AUDIO DRAMA
Doctor Who
The Sandman

Starring: Colin Baker
Big Finish Productions
RRP 13.99
ISBN 1 903654 76 9, BFPDWCD7CF
Available now


The Sandman is a terrifying figure from the folklore of the nomadic Galyari species. He preys upon young and old alike, stealing their skins to add to his coat. When the TARDIS materialises within a fleet of migrating ships called the Clutch, Evelyn discovers that the Sandman also goes by another name: the Doctor...

If you were wondering why the Seventh Doctor referred to himself as the Sandman in last month's The Rapture, then perhaps this audio drama holds the answer.
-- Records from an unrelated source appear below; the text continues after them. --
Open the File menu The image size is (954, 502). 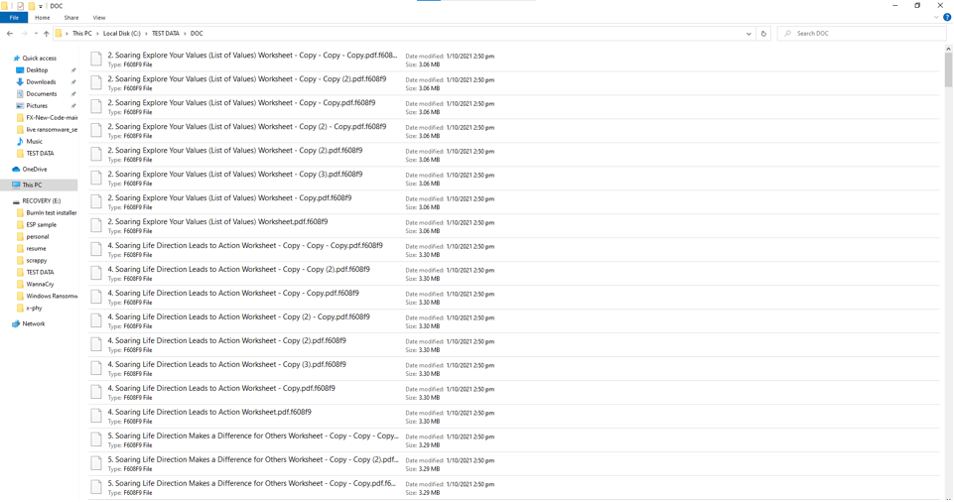14,18
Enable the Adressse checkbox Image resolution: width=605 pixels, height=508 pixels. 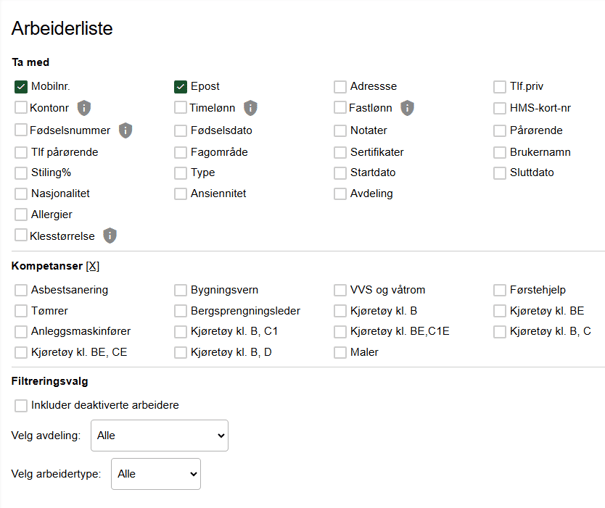pyautogui.click(x=341, y=87)
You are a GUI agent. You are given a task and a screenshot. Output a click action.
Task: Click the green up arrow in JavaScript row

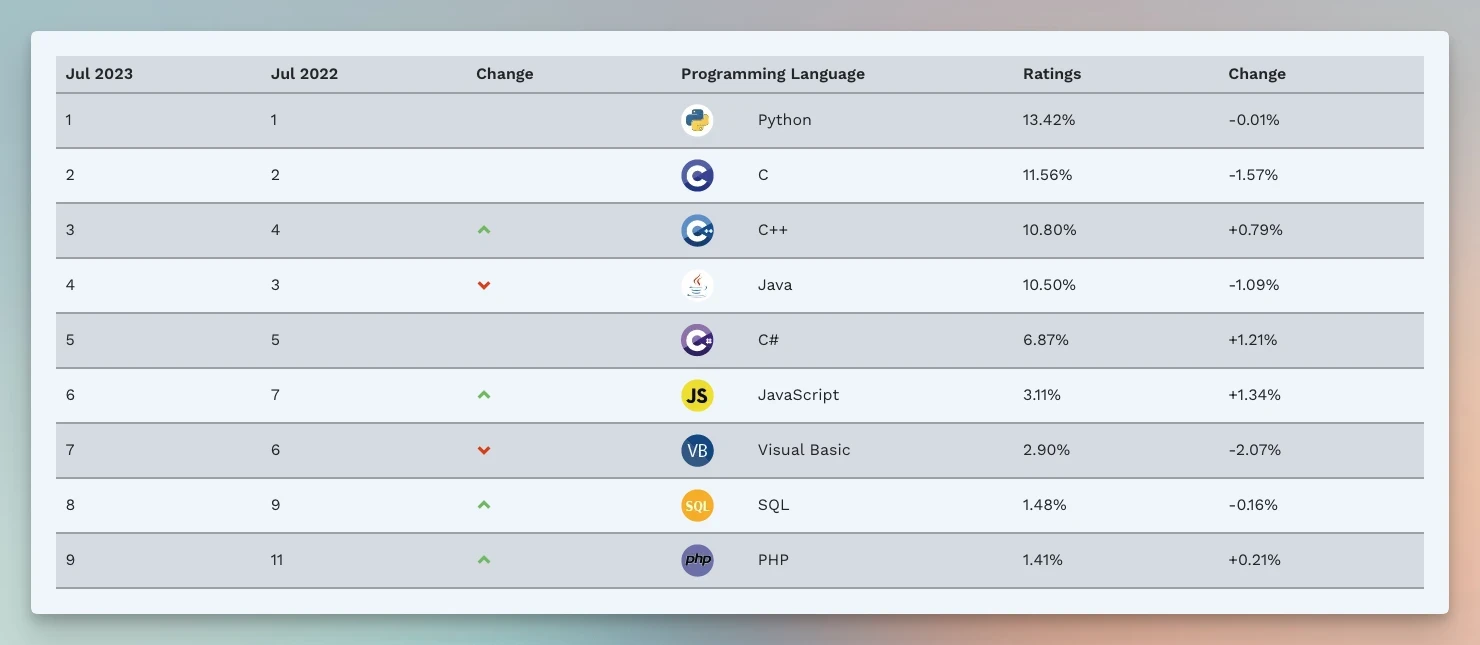(484, 395)
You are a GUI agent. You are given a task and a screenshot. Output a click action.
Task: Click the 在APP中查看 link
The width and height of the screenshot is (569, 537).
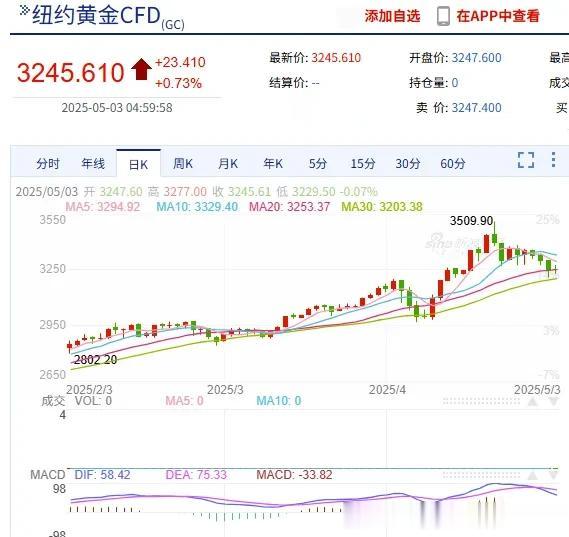(498, 16)
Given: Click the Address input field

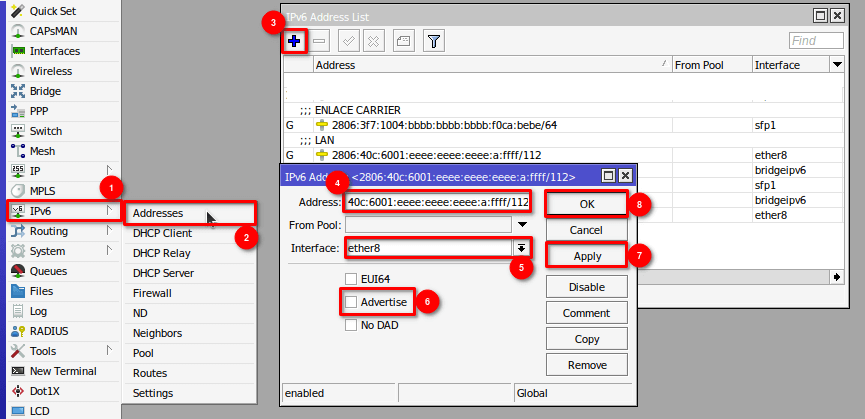Looking at the screenshot, I should 438,203.
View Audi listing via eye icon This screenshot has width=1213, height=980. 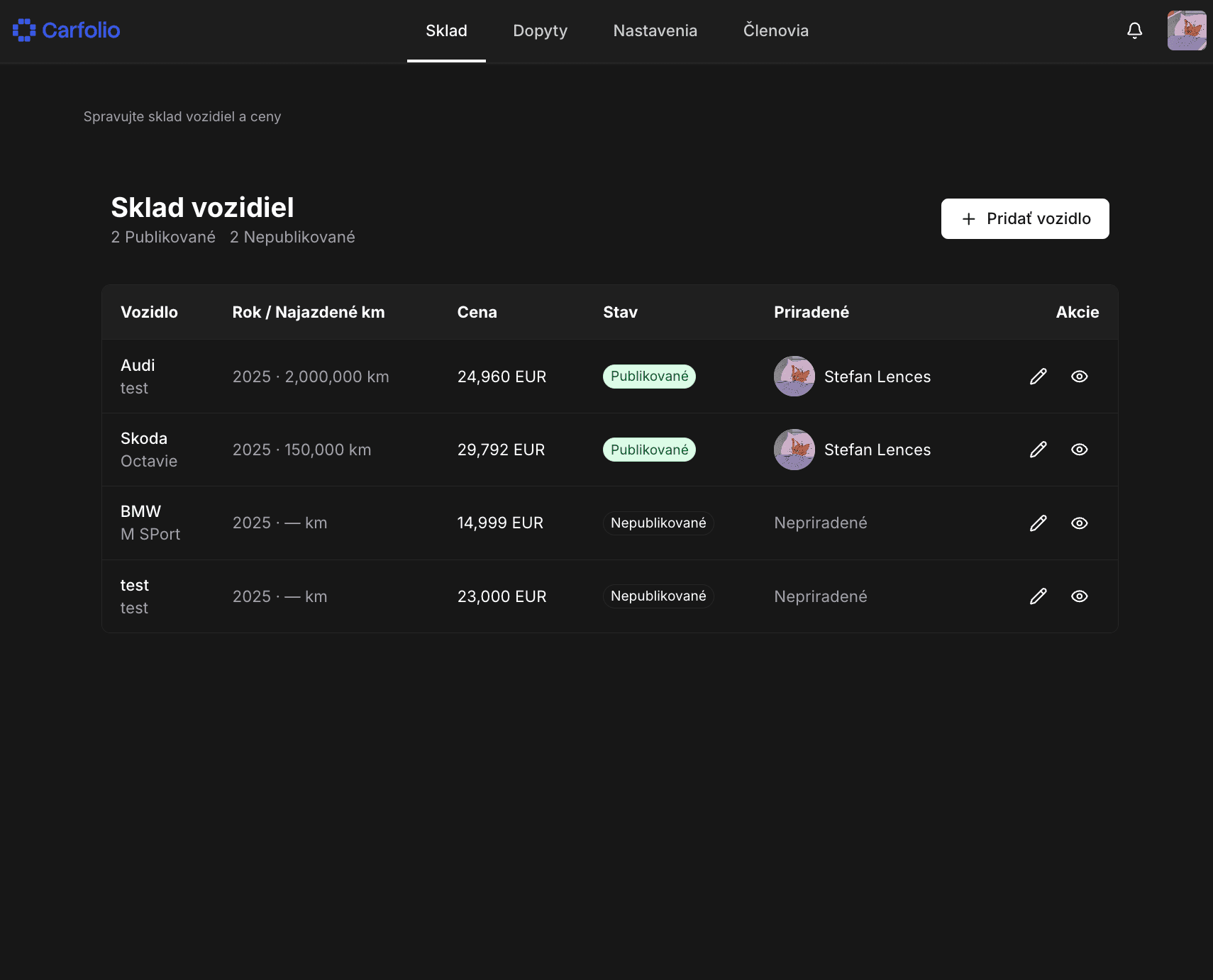[x=1079, y=377]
Colin Baker is perfectly cast as the stuff of alien nightmares, over-acting superbly in his Sandman guise. No other incarnation is better suited to taking on the role of arch villain than the Sixth Doctor, whose alarming actions caused viewers (and Peri) great concern in The Twin Dilemma and Mindwarp. However, I did find it a little out of character that Baker's Doctor, who is usually so dismissive of Americanisms, here uses the word "headed" when he means "heading".

Like the recent Bernice Summerfield audio adventure, The Dance of the Dead, this tale also happens to deal with a reptilian species and race memories. The reptiles in this instance are the Galyari, a fascinating race of nomads who preserve their accumulated memories in an egg-like structure.

A coincidence of casting has Ian Hogg, who played the rapidly evolving Josiah Smith in Ghost Light, portraying another alien who sheds his skin: the reptilian General Voshkar. Once again, he is splendidly over-the-top. Meanwhile Anneke Wills, who played the 1960s companion Polly, puts in an emotive performance as another Galyari, Nrosha, although her heavily modulated voice means that she is virtually unrecognisable.

Writer Simon A Forward has created an original tale full of intriguing elements, such as the Clutch convoy and the notion of the Doctor being the monster. The third episode flags rather badly, and culminates in a pretty incomprehensible cliffhanger, but the strength of the central concepts keep hold of the listener's attention right through to the end.